Dataset excerpts:
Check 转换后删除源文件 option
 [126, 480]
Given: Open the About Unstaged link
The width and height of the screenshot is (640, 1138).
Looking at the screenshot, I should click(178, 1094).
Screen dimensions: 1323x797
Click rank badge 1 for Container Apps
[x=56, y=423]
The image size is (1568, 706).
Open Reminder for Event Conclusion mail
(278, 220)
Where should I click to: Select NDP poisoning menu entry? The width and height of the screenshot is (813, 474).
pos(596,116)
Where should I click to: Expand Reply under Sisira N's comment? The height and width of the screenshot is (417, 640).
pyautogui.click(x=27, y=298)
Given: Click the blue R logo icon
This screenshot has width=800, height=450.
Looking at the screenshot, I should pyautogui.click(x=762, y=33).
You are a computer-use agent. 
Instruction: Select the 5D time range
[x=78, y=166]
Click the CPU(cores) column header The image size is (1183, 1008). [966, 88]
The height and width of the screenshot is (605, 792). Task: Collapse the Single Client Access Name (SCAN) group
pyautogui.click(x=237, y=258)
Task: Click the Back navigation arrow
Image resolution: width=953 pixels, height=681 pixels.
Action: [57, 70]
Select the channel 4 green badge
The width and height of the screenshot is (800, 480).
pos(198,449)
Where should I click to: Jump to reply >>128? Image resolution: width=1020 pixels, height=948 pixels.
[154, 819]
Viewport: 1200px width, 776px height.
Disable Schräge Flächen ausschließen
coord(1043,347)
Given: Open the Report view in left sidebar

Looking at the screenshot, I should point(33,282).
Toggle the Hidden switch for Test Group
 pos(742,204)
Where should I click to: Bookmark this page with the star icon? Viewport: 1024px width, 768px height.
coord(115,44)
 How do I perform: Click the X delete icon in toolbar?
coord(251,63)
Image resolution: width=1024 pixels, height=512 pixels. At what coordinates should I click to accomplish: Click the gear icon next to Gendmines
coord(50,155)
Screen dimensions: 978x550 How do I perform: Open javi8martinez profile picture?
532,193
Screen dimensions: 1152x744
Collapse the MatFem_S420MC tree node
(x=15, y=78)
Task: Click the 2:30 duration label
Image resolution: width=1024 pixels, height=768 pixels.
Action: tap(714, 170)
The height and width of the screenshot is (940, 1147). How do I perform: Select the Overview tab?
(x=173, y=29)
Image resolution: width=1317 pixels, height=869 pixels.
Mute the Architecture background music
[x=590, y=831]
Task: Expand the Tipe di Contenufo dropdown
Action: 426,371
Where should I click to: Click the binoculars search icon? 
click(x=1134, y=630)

• Prompt
Go through the records. Copy each line where "size" appears.

• Reply
The image size is (1568, 706).
Click the CPU(cores) column header The image size is (1183, 1008). [966, 88]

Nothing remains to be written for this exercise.